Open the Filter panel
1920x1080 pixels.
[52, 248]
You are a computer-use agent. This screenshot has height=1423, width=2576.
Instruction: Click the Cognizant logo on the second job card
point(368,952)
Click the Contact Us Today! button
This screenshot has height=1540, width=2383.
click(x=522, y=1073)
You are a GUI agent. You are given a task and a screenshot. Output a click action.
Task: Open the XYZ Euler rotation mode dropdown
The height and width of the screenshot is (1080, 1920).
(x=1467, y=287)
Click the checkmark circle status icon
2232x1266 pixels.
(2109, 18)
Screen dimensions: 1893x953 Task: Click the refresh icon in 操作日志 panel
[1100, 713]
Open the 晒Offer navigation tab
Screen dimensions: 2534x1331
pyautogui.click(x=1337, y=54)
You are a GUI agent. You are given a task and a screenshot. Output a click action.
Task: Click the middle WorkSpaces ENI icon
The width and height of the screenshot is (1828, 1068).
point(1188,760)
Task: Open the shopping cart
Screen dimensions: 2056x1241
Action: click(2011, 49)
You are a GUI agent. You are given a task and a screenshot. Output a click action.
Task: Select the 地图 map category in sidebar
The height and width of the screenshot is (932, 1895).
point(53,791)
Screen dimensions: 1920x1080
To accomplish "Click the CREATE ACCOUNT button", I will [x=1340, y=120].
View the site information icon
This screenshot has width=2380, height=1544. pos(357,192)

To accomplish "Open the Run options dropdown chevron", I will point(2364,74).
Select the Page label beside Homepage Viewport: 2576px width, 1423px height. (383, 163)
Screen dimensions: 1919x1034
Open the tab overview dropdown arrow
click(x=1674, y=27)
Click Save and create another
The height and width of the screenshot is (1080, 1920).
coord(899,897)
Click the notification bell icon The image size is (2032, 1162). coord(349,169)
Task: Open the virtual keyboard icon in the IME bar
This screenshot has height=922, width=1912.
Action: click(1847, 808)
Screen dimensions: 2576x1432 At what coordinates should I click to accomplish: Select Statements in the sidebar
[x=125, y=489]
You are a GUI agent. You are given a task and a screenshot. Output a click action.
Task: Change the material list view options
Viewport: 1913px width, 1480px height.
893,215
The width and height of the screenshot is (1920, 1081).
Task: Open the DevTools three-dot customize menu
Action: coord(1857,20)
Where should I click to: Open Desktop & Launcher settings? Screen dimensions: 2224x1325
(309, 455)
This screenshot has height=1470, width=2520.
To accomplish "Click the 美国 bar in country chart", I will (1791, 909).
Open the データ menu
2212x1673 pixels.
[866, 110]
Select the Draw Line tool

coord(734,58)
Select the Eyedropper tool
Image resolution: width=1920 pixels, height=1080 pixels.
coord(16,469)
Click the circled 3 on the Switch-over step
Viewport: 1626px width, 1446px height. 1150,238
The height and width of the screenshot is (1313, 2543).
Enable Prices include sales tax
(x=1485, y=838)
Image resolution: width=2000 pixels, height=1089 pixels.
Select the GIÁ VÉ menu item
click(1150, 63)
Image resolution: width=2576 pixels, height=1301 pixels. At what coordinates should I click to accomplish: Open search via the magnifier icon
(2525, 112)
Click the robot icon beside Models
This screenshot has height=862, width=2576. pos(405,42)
☆ ☆ ☆ ☆ ☆ ☆ ☆
#### [WORK TO COMPLETE]
From the entries above, copy every line that holds the word "options".

#### [REPLY TO THE TASK]
To accomplish "Open the Run options dropdown chevron", I will point(2364,74).
Task: Change the material list view options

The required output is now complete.